Description of the task: Return every entry below without altering a word.

┌────────

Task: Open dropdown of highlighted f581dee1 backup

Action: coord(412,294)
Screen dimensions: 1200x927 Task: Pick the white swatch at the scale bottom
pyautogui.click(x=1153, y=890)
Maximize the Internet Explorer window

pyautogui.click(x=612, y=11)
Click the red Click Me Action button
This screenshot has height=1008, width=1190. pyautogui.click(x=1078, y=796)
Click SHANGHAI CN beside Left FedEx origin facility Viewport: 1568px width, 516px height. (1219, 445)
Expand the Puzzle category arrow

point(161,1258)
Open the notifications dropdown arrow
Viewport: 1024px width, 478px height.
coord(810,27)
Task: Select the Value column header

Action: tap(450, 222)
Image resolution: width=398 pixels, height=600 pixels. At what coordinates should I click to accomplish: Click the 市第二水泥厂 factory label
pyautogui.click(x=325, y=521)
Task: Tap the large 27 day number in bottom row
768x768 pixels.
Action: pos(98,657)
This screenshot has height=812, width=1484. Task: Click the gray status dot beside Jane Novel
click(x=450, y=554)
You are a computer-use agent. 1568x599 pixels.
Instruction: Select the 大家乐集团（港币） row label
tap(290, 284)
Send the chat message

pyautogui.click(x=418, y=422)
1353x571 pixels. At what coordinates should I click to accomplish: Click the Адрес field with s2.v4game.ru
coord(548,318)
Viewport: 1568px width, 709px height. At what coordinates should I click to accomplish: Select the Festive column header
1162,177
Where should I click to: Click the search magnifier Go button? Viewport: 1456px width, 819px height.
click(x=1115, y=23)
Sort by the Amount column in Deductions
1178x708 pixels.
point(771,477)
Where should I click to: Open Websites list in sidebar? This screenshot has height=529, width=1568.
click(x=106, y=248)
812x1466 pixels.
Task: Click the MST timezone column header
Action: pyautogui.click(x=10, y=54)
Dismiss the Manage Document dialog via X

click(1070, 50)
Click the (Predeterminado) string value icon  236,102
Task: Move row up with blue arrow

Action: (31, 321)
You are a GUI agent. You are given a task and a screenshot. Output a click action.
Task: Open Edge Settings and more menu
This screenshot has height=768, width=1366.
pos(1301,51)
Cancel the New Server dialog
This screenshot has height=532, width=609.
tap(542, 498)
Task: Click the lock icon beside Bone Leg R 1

└────────

Answer to this exercise:
Task: Open dropdown of highlighted f581dee1 backup

Action: coord(412,294)
Screen dimensions: 1200x927 Task: Pick the white swatch at the scale bottom
pyautogui.click(x=1153, y=890)
Maximize the Internet Explorer window

pyautogui.click(x=612, y=11)
Click the red Click Me Action button
This screenshot has height=1008, width=1190. pyautogui.click(x=1078, y=796)
Click SHANGHAI CN beside Left FedEx origin facility Viewport: 1568px width, 516px height. (1219, 445)
Expand the Puzzle category arrow

point(161,1258)
Open the notifications dropdown arrow
Viewport: 1024px width, 478px height.
coord(810,27)
Task: Select the Value column header

Action: tap(450, 222)
Image resolution: width=398 pixels, height=600 pixels. At what coordinates should I click to accomplish: Click the 市第二水泥厂 factory label
pyautogui.click(x=325, y=521)
Task: Tap the large 27 day number in bottom row
768x768 pixels.
Action: pos(98,657)
This screenshot has height=812, width=1484. Task: Click the gray status dot beside Jane Novel
click(x=450, y=554)
You are a computer-use agent. 1568x599 pixels.
Instruction: Select the 大家乐集团（港币） row label
tap(290, 284)
Send the chat message

pyautogui.click(x=418, y=422)
1353x571 pixels. At what coordinates should I click to accomplish: Click the Адрес field with s2.v4game.ru
coord(548,318)
Viewport: 1568px width, 709px height. At what coordinates should I click to accomplish: Select the Festive column header
1162,177
Where should I click to: Click the search magnifier Go button? Viewport: 1456px width, 819px height.
click(x=1115, y=23)
Sort by the Amount column in Deductions
1178x708 pixels.
point(771,477)
Where should I click to: Open Websites list in sidebar? This screenshot has height=529, width=1568.
click(x=106, y=248)
812x1466 pixels.
Task: Click the MST timezone column header
Action: pyautogui.click(x=10, y=54)
Dismiss the Manage Document dialog via X

click(1070, 50)
Click the (Predeterminado) string value icon  236,102
Task: Move row up with blue arrow

Action: (31, 321)
You are a GUI agent. You are given a task and a screenshot. Output a click action.
Task: Open Edge Settings and more menu
This screenshot has height=768, width=1366.
pos(1301,51)
Cancel the New Server dialog
This screenshot has height=532, width=609.
tap(542, 498)
Task: Click the lock icon beside Bone Leg R 1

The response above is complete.